Winter also reported that Bickford would sometimes run away from the house and hide in the woods on the mainland. He’d send men to find her and then lock her inside at night. Another woman servant, named Thompson, drowned while fetching cows.

Winter spends a lot of time in his reports complaining how lazy his help is and pleading with Trelawny to send him more cooperative workers.

By June 1636, six fishermen decided they’d had enough. Winter was still withholding their previous year’s wages. That’s when John Lander, William Ham, Oliver Clarke, John Bellin, William Freythey and John Simmons made history and walked off the job.

“Taking such distaste … [they] fell into such mutiny,” Winter wrote to Trelawney. “They are gone away from the plantation and do purpose to fish for themselves.”

Because there are no surviving documents written by the fishermen, we’ll never know why they chose that moment to leave, or what they hoped to gain by walking away.

“Too often local history books focus solely on the politicians, ship captains and factory owners, but ignore the workers who built the ships, cut down the trees, fished the oceans and produced massive wealth for the prominent businessmen of the day,” O’Brien said.

Scontras would like to see a monument on the mainland in memory of what happened on the island.
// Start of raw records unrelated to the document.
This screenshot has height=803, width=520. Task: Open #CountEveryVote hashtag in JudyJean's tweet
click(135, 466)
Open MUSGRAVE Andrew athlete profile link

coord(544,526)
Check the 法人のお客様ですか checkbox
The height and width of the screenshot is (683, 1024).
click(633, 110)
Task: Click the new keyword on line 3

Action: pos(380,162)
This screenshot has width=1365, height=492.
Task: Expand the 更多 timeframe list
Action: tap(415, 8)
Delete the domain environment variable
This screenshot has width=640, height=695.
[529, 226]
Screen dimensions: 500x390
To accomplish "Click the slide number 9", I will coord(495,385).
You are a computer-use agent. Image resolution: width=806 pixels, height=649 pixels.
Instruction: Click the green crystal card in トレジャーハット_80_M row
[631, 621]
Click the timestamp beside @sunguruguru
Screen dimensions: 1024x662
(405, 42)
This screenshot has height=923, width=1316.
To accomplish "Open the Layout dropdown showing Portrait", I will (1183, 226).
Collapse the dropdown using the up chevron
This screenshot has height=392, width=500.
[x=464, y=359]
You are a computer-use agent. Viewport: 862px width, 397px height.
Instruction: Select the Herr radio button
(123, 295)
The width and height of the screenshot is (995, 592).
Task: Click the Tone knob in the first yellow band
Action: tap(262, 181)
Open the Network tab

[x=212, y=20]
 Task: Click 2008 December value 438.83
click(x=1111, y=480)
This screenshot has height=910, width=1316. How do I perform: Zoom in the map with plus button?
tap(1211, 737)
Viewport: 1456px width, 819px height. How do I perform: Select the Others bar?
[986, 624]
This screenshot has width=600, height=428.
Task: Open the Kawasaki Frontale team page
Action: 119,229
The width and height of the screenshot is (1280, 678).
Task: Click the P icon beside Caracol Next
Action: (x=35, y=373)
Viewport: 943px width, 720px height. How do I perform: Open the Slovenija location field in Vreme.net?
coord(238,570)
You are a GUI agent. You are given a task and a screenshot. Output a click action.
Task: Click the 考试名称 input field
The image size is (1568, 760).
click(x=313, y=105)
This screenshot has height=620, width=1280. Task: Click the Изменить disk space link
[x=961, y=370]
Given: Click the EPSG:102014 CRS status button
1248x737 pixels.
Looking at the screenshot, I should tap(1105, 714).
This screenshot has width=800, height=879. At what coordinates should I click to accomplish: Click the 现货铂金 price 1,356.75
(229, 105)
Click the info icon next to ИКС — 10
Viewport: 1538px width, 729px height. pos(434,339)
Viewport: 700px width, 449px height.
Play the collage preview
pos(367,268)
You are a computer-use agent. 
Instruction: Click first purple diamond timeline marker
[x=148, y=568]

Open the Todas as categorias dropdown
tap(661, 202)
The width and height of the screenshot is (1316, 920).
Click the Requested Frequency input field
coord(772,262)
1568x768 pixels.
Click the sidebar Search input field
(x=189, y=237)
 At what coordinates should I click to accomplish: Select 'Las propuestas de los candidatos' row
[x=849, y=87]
A possible location would be at Crescent Beach State Park, which has a good view of the island.

“You can stand on the beach and see that island,” Scontras said. “With a strong arm and a rock in your hand — and a strong wind — you could strike that island. it’s hard to believe it’s so rich with memories.”

In his annotations to the Trelawney Papers, Baxter posits that the men probably all went to Portsmouth. He then does his best to track each one down in the historic record. A few did well, two eventually went back to work for Winter, one was fined for profaning on the Sabbath.

Lander, the walkout’s ringleader, sued Winter for his back wages. The court awarded him one pound nearly 10 years later, in 1645. He died shortly thereafter.